The rehab center is newly renovated and brightly lit, but hospital beds make everyone seem small and fragile, because that’s what humans are. We smile and hug (gently) and hold hands (tightly). We talk about the weather, the food, the flowers. Coworkers, and friends from temple and even the dog come to see her. We talk about everything except how grateful we are that we’re all here to have this conversation. Everything except how maddening it is that the man who put her here gets to go to the movies with his family and pick up his favorite snacks from the grocery store and otherwise carry on with his life without meeting with the surgeon to discuss when the external fixators can be removed. Anger is not conducive to healing. We try to distract from the pain and be present for each other instead.
The aids help her into the wheelchair and we maneuver her over to the bathroom sink so I can wash her hair. As she closes her eyes, head tipped back, I hope she is imagining herself at the salon, and not here, amid bedpans and guard rails and call buttons. I take my time.
Her hair is so fine, just like mine.

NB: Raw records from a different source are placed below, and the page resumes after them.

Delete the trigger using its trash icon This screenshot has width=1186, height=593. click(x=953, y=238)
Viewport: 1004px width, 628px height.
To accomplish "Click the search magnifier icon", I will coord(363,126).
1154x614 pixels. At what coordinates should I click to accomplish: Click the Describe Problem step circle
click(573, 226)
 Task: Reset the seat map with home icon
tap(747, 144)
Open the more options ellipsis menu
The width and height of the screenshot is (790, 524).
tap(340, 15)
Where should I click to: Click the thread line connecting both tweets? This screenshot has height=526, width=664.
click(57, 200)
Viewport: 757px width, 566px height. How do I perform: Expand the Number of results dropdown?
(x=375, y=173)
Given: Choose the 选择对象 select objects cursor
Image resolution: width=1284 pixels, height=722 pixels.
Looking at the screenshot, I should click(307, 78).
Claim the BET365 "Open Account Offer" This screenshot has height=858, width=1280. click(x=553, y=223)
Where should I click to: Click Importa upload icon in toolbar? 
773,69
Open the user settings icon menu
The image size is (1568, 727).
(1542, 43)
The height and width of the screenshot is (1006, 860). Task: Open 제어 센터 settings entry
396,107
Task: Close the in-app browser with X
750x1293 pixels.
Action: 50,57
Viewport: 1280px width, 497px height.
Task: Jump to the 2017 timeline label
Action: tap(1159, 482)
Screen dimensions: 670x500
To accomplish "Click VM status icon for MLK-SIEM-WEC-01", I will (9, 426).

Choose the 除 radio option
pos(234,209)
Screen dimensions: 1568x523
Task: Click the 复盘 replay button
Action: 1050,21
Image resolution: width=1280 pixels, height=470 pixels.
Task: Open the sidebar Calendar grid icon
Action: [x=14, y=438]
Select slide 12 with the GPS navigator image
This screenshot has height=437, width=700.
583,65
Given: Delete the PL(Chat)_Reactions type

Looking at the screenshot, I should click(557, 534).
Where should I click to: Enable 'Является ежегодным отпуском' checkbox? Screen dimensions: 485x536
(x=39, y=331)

My mother has often told me that I loved getting my hair washed when I was a baby. My eyes would roll back in my head in utter bliss. I try to think how many times I’ve washed my hair this week without a single conscious thought of the pleasure of warm soapy water and gentle hands. Thinking instead about to-do lists at work, unfinished emails, groceries. I don’t think of the joy of caring for my body. Bodies require so much care. Mothers know this; daughters forget.
The physical therapist comes and works with her with weighted balls and resistance bands to keep up her strength and tone. I am amazed at how much she can do, and grateful for the therapist who is helping her keep as much mobility as possible. She jokes that she’s gotta keep her left arm buff; it’s pulling for the whole team! He laughs and agrees. “It’s the best left arm we’ve got around here!” and he’s right.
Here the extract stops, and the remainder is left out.